External Console First Policy
Prox OS should use external consoles first and aggregate context, status, links, and operating notes. It should not replace these tools in early backend work:
- Scalar API reference
- Cloudflare Workers, Pages, Logs, Access, and R2
- Neon Console
- Web3Forms Dashboard
- GitHub Actions, Issues, and Pull Requests
- PostHog and Sentry if added later
- Notion Developers
- Airtable Developers
- Google Cloud Console
- Figma Developers
External consoles remain the source of truth for operations until Prox OS has small reviewed contracts and safe read-only summaries.
Admin vs Dev App Boundary
/app-admin is for future online OS administration: real data, operations,
users, tenants, waitlist, feedback, audit, permissions, billing, jobs, storage,
admin review queues, and production readiness.
/app-dev is for local development: API docs, contracts, mock scenarios,
Storybook, Scalar, local tools, test scenarios, external developer consoles,
debugging, architecture graphs, and route maps.
This split is not a security boundary. It is an early product and information architecture boundary. Real access control must later come from authentication, permissions, deployment environment, Cloudflare Access, and backend policy.
Backend Foundation Apps
/app-admin/backend is the Backend Foundation app. It shows current backend
resources, external console entries, the vertical slice roadmap, and safety
rules. It includes Early Access / Waitlist as an external Web3Forms-backed
capability and links to Scalar, Cloudflare, Neon, GitHub, App Map, Mock Lab, and
the existing Operations & Observability Hub.
/app-admin/connector-sandbox is the Connector Sandbox app. It is a mock-only
laboratory for understanding providers, permissions, payload shapes, and
failure modes.
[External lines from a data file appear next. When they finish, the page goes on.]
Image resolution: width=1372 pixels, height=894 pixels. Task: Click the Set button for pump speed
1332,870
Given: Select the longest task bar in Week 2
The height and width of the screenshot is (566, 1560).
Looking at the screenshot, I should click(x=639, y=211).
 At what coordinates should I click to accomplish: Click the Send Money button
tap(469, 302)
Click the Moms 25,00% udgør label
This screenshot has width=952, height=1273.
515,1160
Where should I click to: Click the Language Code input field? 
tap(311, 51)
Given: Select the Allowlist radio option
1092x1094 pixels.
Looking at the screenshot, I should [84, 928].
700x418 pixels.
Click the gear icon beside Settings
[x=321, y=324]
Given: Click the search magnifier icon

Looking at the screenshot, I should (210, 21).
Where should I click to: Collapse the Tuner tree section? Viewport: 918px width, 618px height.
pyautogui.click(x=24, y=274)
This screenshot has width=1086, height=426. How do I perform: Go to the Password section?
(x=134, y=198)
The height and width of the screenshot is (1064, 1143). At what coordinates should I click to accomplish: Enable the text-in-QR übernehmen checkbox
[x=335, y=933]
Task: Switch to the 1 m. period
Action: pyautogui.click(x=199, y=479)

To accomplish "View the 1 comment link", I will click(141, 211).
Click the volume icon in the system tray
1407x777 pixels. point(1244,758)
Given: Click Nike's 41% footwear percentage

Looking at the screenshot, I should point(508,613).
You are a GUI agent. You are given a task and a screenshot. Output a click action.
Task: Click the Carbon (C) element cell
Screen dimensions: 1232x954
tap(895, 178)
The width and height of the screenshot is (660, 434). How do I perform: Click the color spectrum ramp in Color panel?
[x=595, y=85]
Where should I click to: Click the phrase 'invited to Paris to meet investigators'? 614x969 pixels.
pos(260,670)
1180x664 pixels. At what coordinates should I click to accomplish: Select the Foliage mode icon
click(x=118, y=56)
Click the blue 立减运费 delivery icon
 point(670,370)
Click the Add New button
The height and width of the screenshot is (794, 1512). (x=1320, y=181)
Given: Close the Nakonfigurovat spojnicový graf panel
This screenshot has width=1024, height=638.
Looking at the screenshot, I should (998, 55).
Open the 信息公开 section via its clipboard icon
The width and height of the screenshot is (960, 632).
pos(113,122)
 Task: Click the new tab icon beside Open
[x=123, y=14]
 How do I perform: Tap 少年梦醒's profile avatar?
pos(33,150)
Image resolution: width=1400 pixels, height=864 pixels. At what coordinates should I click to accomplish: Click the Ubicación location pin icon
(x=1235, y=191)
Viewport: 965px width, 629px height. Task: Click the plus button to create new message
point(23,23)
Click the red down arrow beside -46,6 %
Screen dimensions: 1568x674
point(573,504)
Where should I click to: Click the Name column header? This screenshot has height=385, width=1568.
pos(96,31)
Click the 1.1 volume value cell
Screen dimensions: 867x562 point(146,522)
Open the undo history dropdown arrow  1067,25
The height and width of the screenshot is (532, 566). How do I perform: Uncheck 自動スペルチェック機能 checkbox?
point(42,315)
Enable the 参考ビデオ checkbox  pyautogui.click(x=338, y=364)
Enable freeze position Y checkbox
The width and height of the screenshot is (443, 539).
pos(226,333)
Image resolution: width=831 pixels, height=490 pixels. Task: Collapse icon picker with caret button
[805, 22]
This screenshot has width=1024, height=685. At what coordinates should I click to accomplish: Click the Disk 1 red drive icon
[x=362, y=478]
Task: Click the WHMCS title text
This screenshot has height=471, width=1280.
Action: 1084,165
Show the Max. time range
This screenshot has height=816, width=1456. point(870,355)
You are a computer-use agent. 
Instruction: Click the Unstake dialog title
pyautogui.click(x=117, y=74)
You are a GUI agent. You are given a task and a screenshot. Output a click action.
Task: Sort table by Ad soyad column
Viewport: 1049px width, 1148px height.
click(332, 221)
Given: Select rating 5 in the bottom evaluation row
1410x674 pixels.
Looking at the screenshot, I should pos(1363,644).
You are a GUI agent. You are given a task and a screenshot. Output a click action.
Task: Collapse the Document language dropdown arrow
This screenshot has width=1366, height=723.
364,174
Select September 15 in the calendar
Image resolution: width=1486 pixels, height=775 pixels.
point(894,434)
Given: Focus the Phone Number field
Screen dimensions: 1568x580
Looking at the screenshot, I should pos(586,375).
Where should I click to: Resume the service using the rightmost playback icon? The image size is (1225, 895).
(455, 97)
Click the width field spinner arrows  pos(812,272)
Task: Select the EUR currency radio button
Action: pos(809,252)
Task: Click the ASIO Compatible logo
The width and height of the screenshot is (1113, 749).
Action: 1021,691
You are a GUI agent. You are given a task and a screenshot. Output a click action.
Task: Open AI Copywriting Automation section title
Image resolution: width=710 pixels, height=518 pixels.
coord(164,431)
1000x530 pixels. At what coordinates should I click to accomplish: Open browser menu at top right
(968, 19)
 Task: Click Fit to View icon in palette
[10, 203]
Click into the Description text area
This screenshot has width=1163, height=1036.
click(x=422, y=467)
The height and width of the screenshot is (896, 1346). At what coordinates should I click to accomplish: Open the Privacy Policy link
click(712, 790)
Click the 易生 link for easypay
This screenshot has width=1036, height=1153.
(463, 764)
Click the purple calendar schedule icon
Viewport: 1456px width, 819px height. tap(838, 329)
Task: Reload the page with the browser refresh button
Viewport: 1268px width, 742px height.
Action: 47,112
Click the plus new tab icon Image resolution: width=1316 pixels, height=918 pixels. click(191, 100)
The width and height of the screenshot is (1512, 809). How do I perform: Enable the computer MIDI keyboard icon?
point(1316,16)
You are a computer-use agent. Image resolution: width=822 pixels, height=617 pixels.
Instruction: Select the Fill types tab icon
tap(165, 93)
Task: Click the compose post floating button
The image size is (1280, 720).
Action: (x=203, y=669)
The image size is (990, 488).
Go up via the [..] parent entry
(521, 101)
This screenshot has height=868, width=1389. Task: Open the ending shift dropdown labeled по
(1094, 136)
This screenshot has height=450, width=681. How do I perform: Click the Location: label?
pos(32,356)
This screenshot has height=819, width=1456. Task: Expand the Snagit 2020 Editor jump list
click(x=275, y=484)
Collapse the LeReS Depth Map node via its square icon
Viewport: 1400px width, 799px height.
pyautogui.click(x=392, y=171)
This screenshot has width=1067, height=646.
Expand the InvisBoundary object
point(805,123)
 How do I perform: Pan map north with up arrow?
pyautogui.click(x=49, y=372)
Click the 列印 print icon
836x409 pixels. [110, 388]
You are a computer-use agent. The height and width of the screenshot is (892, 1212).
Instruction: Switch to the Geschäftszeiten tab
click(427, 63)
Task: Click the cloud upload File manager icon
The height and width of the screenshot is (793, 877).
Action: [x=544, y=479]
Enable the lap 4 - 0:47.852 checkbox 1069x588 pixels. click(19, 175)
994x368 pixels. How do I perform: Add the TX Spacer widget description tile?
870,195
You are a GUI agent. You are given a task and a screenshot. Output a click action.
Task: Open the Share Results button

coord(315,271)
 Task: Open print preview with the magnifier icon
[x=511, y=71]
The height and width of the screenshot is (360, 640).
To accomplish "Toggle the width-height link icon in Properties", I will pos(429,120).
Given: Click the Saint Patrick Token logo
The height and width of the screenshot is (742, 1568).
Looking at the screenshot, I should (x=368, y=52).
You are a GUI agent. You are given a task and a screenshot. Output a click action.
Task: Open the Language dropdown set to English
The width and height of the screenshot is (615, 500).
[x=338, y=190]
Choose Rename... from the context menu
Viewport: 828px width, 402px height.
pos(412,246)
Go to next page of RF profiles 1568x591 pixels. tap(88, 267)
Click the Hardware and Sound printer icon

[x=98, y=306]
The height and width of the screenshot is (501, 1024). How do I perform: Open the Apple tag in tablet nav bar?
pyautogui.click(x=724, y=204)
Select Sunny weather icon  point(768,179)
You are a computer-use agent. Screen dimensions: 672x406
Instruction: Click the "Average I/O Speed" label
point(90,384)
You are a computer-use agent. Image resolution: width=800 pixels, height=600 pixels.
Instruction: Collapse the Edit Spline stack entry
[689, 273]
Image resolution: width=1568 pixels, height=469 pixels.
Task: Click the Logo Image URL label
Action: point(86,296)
It is not the Data API Transit Hub.
The future Data API Transit Hub is a backend runtime boundary for hiding secrets, normalizing provider data, applying permissions, caching, rate limiting, audit logging, and stable connector contracts. Backend Foundation v0 does not modify or implement that runtime.
/app-admin/mock-lab is the Mock Lab app. It tracks UI state coverage, mock
scenario coverage, contract readiness, real API migration, DB readiness, docs,
and next steps. It is a progress map, not a test runner replacement.
Mock Lab remains in /app-admin for this foundation pass because the admin
workspace needs a visible backend-readiness board. It can later receive a
secondary /app-dev entry if scenario toggles, MSW adapters, or local-only
debug controls become the main workflow.
Why iframe and external links first
Iframe entries and external links are safer than copying whole consoles into Prox OS. They let the shell provide navigation, context, status, and fallback commands while the external product keeps responsibility for credentials, runtime logs, database administration, API references, deploy operations, and provider security.
If an external surface refuses iframe embedding, the shell should keep using the existing managed fallback pattern: open in OS when possible, open in a new tab when required, and keep the link copyable.